We estimated significant effects between cardiovascular ER visits and PM10, PM10-2.5 and O3 during the warm period (April to September). This period included the high wind PM10 episodes and summertime O3 events. Higher effects of air pollution during the hotter period of the year have been identified earlier in similar settings. We observed a strong effect of summertime O3 concentrations on cardiovascular ER visits among the elderly. These associations were also recently observed in Reykjavik, Iceland, an urban setting with low PM10 levels, and were attributed to temporary increase of interleukin-1?, decrease of plasminogen activator inhibitor 1 and plasminogen and changes in heart rhythm. In addition, statistically significant effects of PM10 and PM2.5 were computed when days with extreme particles’ concentrations were excluded from the analysis.

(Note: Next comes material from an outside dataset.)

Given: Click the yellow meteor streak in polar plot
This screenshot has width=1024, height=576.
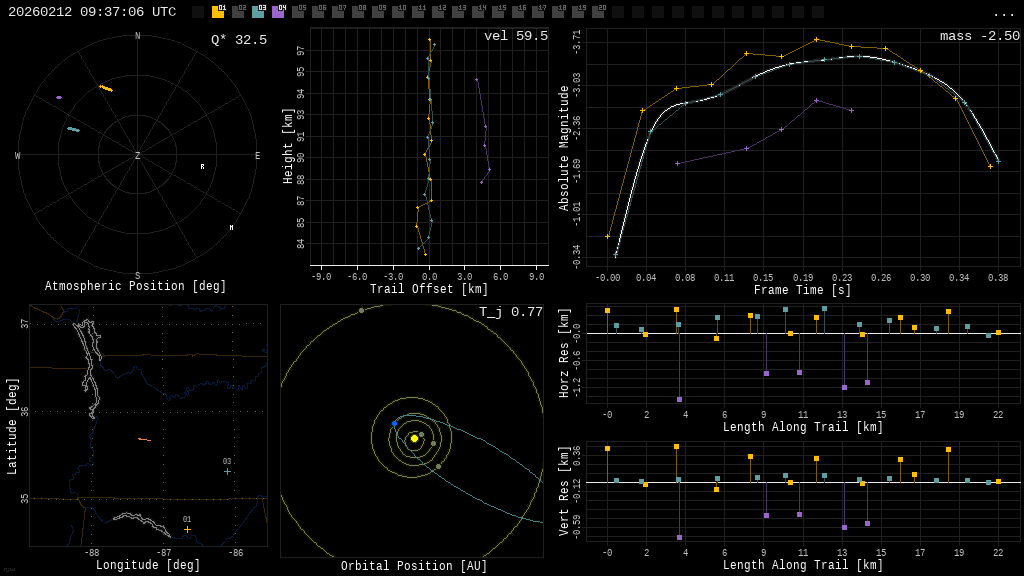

Finally, we found indications of associations between respiratory ER visits or cardiovascular admissions with the contributions from southeast Texas for PM10, PM2.5 and O3. This region includes two coal-fired power plants (Carbón I and II with 1200 and 1400 megawatt capacities located approximately 32 km south of the U.S.-Mexico border near the town of Eagle Pass, Texas), oil refining, oil-fired power production, steel production, and other industrial operations. The Tampico region on the Gulf of Mexico has many oil refining and oil-fired power generation facilities. Previous studies found statistically significant associations of Ni and V, both tracers of diesel combustion, with cardiovascular diseases. Negative associations between the three pollutants and CVD admissions were computed for the other four regions (central Pacific Ocean, Pacific Northwest, southwest US and Baja California).

Overall, we investigated the effects of the particulate matter and O3 on respiratory and cardiovascular ER visits and hospital admissions in adults in a region influenced by mineral dust particles as well as wildfires. We generally found positive associations with air pollution and respiratory and CVD morbidities that were statistically significant when extreme values were excluded. Regional transport from southeast Texas also showed positive albeit non-statistical association with both morbidity indicators. Reduced health insurance coverage and access to healthcare facilities may obscure the effects of air pollution on health in smaller cities and rural communities and with large percentages of minorities. Future research may include examining the effect of air pollution on childhood ER and hospital admissions since children may spend more time outdoors. Furthermore, the effects of specific types of events such as dust storms and fire-related O3 may be examined.